Text excerpt:
━━━━━━━━━━━━━━━━━━━━━━━━━━━━━━

According to a study published recently in the European Journal of Endocrinology, one third of pregnant women are iron deficient.

Though this is a common problem for the general population, it is especially concerning for pregnant women who need three times the daily requirement to sufficiently nourish a baby and grow a placenta.

This study specifically looked at the effect of low iron on thyroid function. The thyroid hormone is especially important for brain development during the first trimester when babies have not yet developed a thyroid gland. Women with low iron levels in pregnancy are more at risk for thyroid disease, preterm labor and miscarriage. Low iron can also cause a host of other problems, including low energy and mood issues.

Iron levels can be assessed by simple blood tests and can be monitored by care providers throughout pregnancy. While iron supplements, even prescription doses, may be necessary - women can also focus on adding iron to their diets to prevent and treat this issue.

Great natural sources of iron include:
  • spinach
  • kale
  • collard greens
  • asparagus
  • dark green lettuce
  • red meat and organ meat
  • the skin of a baked potato (choose organic when possible since potatoes are high in pesticides)

━━━━━━━━━━━━━━━━━━━━━━━━━━━━━━

Information given:
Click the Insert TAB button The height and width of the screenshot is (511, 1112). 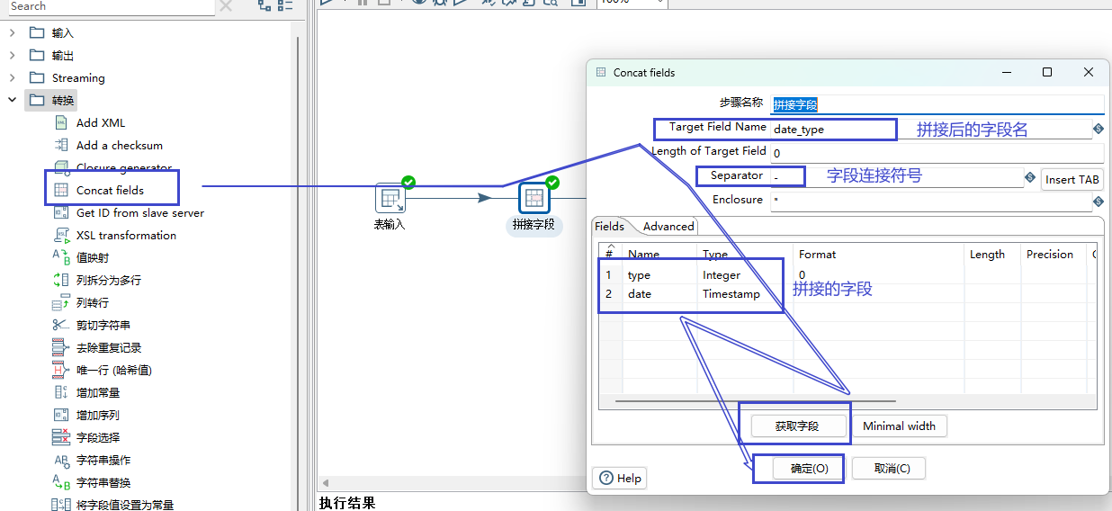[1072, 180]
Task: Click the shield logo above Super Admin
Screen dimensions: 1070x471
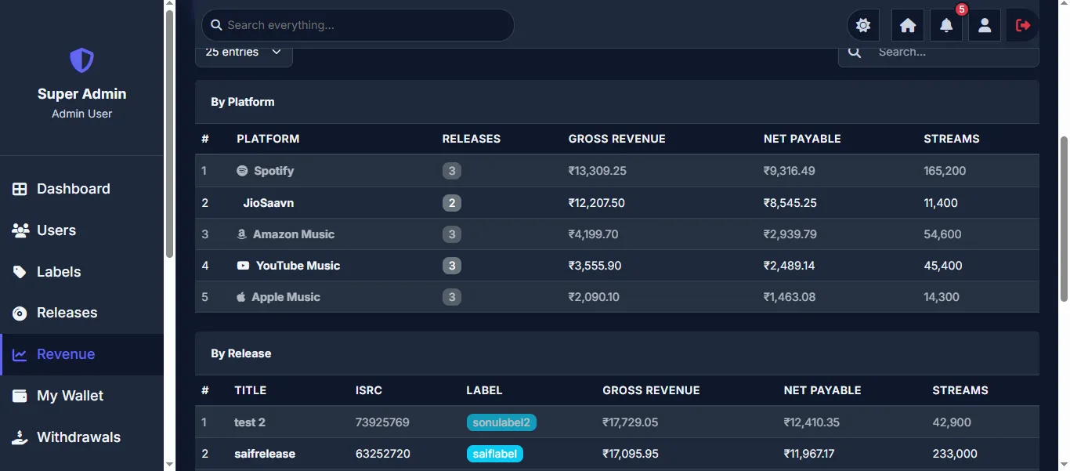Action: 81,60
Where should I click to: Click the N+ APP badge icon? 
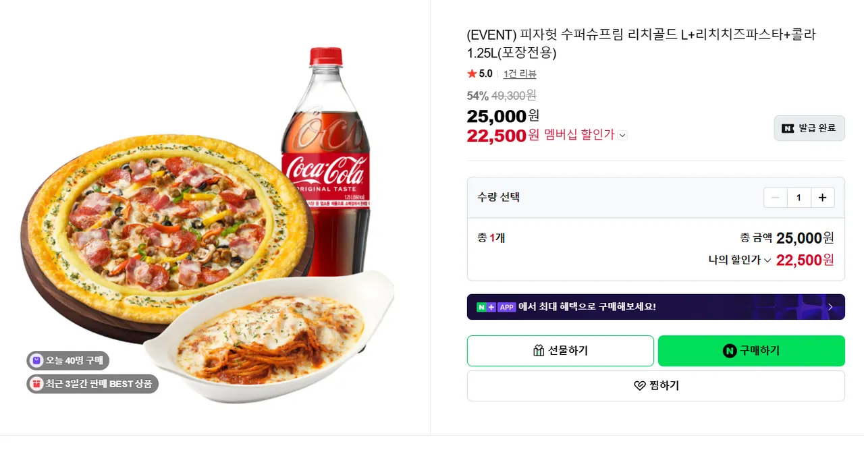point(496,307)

━━━━━━━━━━━━━━━━━━━━━━━━━━━━━━

Brief A:
According to the article on iron deficiency in pregnancy, how much of the daily iron requirement do pregnant women need?
Brief B:
Copy word for word the part of the article on iron deficiency in pregnancy that opens with the words containing "Though this is" and closes with "grow a placenta.".

Response area A:
Three times the daily requirement.

Response area B:
Though this is a common problem for the general population, it is especially concerning for pregnant women who need three times the daily requirement to sufficiently nourish a baby and grow a placenta.